## WHAT NEEDS TO BE DONE
Rewrite the stretch of records from the line that contains "Click the GitHub logo home icon" through the line that contains "(x=244, y=560)", changing "Screen dimensions" to "Display size" and leaving everything else unchanged.

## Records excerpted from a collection
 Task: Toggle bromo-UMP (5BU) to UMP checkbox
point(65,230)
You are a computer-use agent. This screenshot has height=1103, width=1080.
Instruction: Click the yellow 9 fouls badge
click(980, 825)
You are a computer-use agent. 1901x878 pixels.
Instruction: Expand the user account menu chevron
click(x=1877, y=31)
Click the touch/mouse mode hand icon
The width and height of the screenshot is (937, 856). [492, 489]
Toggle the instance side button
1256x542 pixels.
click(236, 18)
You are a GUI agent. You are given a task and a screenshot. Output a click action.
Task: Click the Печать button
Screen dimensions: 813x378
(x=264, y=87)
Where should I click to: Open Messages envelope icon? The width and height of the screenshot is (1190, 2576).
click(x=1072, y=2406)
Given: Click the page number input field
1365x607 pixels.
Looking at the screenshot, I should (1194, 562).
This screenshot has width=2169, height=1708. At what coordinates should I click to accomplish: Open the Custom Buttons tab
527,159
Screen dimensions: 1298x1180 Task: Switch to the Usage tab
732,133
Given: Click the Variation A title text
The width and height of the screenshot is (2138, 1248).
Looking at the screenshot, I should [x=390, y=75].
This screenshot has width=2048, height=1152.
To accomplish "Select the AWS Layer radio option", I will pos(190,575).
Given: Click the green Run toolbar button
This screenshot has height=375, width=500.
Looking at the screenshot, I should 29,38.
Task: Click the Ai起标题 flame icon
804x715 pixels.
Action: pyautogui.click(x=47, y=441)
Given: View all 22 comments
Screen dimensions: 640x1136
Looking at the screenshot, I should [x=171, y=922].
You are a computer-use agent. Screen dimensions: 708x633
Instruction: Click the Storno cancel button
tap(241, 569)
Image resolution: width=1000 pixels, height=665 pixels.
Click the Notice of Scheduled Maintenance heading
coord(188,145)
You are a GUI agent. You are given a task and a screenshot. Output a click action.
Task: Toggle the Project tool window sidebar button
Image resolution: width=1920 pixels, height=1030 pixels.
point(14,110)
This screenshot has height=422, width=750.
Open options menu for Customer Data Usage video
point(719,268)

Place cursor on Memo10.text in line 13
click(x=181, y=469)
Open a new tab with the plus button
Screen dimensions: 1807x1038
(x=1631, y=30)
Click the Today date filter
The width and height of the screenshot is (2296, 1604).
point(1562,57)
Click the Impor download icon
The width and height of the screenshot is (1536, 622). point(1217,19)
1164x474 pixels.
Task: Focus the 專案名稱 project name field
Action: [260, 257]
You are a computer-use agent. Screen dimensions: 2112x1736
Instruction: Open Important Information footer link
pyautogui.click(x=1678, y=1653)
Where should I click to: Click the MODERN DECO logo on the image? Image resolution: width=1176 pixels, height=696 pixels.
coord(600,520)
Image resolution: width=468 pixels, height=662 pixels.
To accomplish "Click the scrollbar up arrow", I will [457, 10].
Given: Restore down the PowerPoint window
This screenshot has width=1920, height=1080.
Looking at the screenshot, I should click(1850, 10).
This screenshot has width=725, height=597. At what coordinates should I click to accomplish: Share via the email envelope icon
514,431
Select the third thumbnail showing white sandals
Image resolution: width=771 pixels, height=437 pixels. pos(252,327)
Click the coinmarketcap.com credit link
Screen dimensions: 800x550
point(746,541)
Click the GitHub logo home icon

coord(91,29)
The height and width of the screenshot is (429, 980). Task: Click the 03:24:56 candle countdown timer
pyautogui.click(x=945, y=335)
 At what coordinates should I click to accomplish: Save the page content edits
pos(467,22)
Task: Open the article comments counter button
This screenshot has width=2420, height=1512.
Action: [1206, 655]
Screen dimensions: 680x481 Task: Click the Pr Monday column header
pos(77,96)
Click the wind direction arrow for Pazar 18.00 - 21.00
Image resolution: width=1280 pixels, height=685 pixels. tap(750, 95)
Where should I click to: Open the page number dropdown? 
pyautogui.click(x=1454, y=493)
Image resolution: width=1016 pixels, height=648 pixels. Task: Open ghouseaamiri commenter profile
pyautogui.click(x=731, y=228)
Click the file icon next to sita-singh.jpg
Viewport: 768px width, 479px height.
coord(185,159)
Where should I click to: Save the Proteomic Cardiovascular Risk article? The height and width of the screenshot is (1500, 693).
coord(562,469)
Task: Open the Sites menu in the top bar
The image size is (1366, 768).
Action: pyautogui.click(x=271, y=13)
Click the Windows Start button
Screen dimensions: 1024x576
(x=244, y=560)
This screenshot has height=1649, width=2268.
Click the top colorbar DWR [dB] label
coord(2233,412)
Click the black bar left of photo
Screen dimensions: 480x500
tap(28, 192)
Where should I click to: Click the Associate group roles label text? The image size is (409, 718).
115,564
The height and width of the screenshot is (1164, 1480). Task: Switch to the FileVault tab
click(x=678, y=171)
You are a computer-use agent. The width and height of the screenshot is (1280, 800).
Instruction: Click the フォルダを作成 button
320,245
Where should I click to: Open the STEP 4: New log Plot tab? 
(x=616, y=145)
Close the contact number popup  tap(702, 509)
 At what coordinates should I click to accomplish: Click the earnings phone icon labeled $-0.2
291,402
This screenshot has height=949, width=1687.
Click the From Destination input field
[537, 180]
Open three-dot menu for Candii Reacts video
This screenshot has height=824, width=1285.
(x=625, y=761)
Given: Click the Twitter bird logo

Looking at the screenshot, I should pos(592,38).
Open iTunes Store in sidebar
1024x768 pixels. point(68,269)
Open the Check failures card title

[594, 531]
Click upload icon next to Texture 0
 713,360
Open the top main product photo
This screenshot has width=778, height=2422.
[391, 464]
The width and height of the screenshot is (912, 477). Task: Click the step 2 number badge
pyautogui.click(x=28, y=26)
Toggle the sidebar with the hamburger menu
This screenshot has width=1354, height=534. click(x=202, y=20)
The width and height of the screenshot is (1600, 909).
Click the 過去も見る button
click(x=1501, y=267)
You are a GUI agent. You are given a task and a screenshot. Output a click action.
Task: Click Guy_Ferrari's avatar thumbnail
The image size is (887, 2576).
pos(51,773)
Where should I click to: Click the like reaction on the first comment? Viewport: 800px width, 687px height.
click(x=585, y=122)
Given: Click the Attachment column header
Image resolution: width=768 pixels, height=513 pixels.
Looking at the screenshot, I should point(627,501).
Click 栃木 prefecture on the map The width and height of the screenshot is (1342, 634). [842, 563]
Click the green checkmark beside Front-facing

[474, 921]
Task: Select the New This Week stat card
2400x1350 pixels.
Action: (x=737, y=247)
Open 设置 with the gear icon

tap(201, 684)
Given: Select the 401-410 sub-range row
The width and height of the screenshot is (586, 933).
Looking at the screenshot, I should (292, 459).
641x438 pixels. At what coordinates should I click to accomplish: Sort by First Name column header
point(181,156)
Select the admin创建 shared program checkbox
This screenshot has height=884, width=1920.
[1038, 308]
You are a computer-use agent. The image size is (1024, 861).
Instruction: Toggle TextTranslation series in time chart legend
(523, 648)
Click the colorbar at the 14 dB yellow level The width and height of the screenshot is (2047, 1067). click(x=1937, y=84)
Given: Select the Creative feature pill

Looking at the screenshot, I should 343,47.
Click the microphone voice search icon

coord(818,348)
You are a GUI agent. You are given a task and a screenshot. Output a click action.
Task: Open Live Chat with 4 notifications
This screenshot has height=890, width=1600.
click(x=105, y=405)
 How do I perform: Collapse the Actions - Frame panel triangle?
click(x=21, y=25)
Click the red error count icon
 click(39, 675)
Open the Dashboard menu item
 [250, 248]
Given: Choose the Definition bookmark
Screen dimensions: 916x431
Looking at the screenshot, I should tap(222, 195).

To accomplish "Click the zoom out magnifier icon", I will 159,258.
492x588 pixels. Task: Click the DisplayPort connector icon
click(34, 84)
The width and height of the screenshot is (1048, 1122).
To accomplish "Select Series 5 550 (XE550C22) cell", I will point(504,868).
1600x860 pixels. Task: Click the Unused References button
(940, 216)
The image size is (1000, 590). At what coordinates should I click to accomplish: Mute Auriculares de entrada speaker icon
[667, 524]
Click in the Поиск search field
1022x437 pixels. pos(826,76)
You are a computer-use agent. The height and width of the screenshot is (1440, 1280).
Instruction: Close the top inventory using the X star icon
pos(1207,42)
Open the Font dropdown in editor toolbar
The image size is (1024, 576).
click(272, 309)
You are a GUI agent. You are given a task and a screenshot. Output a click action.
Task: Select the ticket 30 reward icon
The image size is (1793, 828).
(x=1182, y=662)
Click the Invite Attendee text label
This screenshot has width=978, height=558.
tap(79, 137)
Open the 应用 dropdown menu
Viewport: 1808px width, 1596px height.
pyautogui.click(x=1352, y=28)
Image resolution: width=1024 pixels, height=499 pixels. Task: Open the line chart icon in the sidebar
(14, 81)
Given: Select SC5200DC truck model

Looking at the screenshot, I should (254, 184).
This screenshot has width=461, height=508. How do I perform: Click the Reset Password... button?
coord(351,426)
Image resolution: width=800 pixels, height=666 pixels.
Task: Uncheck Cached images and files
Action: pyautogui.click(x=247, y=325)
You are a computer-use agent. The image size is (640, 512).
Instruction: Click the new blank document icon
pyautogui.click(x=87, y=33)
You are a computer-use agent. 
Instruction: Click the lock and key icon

## SOLUTION TO THE EXERCISE
Click the GitHub logo home icon

coord(91,29)
The height and width of the screenshot is (429, 980). Task: Click the 03:24:56 candle countdown timer
pyautogui.click(x=945, y=335)
 At what coordinates should I click to accomplish: Save the page content edits
pos(467,22)
Task: Open the article comments counter button
This screenshot has width=2420, height=1512.
Action: [1206, 655]
Display size: 680x481 Task: Click the Pr Monday column header
pos(77,96)
Click the wind direction arrow for Pazar 18.00 - 21.00
Image resolution: width=1280 pixels, height=685 pixels. tap(750, 95)
Where should I click to: Open the page number dropdown? 
pyautogui.click(x=1454, y=493)
Image resolution: width=1016 pixels, height=648 pixels. Task: Open ghouseaamiri commenter profile
pyautogui.click(x=731, y=228)
Click the file icon next to sita-singh.jpg
Viewport: 768px width, 479px height.
coord(185,159)
Where should I click to: Save the Proteomic Cardiovascular Risk article? The height and width of the screenshot is (1500, 693).
coord(562,469)
Task: Open the Sites menu in the top bar
The image size is (1366, 768).
Action: pyautogui.click(x=271, y=13)
Click the Windows Start button
Display size: 1024x576
(x=244, y=560)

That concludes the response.